Name of the Vulnerable Software and Affected Versions: FAAD2 versions 2.6.1 and earlier Description: The issue is related to a heap-based buffer overflow in the decodeMP4file function, located in frontend/main.c. This can be triggered by remote attackers using a crafted MPEG-4 (MP4) file, potentially leading to a denial of service (crash) and possibly allowing the execution of arbitrary code. Recommendations: For FAAD2 versions 2.6.1 and earlier, at the moment, there is no information about a newer version that contains a fix for this vulnerability.

**Name of the Vulnerable Software and Affected Versions** gmanedit version 0.4.1 **Description** A heap-based buffer overflow issue exists in the open man file function, located in callbacks.c, due to improper handling during utf8 conversion of a crafted man page. This could allow remote attackers to execute arbitrary code. **Recommendations** For gmanedit version 0.4.1, update to a newer version that addresses this issue, as the current version is susceptible to a heap-based buffer overflow. At the moment, there is no information about a newer version that contains a fix for this vulnerability.
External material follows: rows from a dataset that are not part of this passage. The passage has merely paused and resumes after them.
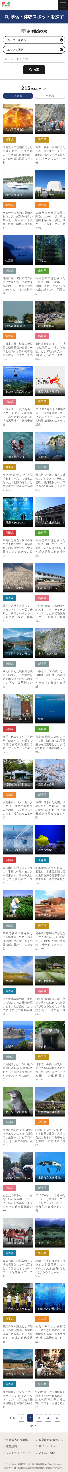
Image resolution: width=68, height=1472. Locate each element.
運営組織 (10, 1446)
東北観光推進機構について (18, 1440)
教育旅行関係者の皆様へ (50, 1440)
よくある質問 (45, 1453)
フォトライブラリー (16, 1453)
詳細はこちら (11, 105)
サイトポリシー (46, 1446)
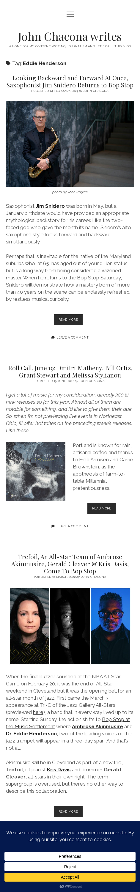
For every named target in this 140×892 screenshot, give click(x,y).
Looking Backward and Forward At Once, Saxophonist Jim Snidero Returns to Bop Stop (70, 81)
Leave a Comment (72, 337)
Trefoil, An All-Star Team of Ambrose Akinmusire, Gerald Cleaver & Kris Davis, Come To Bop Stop (70, 563)
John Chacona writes (70, 36)
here (38, 712)
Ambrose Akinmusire (97, 726)
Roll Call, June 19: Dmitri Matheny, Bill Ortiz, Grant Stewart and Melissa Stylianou (70, 371)
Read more (71, 321)
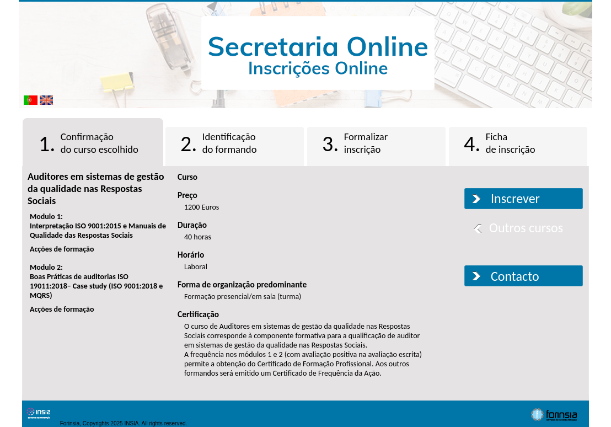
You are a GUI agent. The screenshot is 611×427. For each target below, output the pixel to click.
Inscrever (515, 198)
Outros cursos (526, 228)
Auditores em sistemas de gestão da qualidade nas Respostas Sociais (96, 188)
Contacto (515, 276)
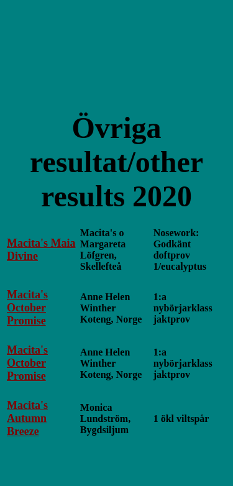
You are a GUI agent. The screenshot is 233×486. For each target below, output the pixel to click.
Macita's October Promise (27, 307)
**Name of the Vulnerable Software and Affected Versions** FFmpeg versions prior to r13993 **Description** The issue is related to a stack-based buffer overflow in the `str read packet` function, which can be exploited by remote attackers to cause a denial of service or execute arbitrary code via a crafted STR file. This can lead to an application crash or allow an attacker to execute arbitrary code. The vulnerability is caused by the interleaving of audio and video sectors in a specially crafted STR file. **Recommendations** For FFmpeg versions prior to r13993, update to a version that includes the fix for this issue to prevent exploitation. As a temporary workaround, consider restricting the use of the `str read packet` function in libavformat/psxstr.c until a patch is available. Avoid using the vulnerable function to process untrusted STR files until the issue is resolved.